This article examines both sides of the argument — should Facebook and Google pay news organizations for content or should the news organizations pay Facebook and Google for bringing them subscribers and advertisers?

Getting Started

Introduction to the article (perhaps by having everyone read it)

Survey the class and ask them if they read the news online. What sources do they use? Do any of their families subscribe to news online? Have a discussion about the accessibility of free news and what news they think would be worth paying for.

Subject Area(s) covered

Marketing, business management, current events

Study and Discussion Activity

Key things students can learn from this lesson

Students will learn that there are different and valid perspectives on the same issue and to consider all issues from different perspectives.
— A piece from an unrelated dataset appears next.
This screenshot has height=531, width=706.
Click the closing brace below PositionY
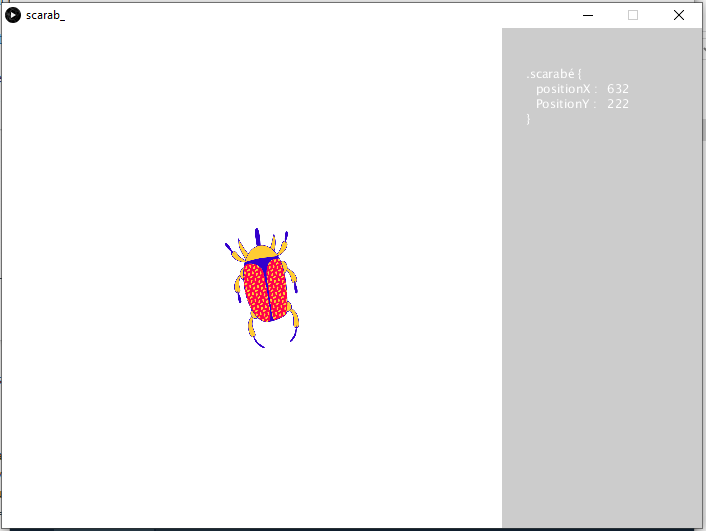[x=529, y=119]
Action (here’s how we’ll do it)

  • Distribute the article for reading.
  • Organize the class into two equal groups. Assign one group to represent Facebook and Google and the other group to represent the news organizations.
  • Have students work together with an online white board or in small groups in class to create their debate arguments from each perspective.
  • Using representative groups, have each group select three speakers to present their group’s perspective.
  • Conduct a debate, having these students represent the group’s thinking, but allowing for other members of the group to come forward to add to the discussion and then retreat back to their position.

Consolidation of learning

  • At the conclusion of the debate, have each student write a summary of the arguments on each side of the debate.
Success and Additional Learning

Success Criteria

  • Students are able to articulate different perspectives on a specific issue.

Confirming Activities

  • The article says Canada is considering emulating Australia’s legislation.  What do students think the impact will be?

Activities to do together

  • The article starts off by asking if restaurants should pay taxi drivers for dropping off customers or if an agent should pay an actor for bringing the actor a part.  Using this line of thought, brainstorm together other relationships similar to the ones described.
  • From students’ lists, discuss how this might work? Could it work? Would they pay?
  • If time allows, ask two or three local restaurants if they would be willing to pay taxi drivers for dropping off customers.
  • Do students think this happens already? Think about being a tourist in another city. When someone recommends a restaurant, whether they are a hotel concierge, a taxi driver or the doorman, do they and should they get paid?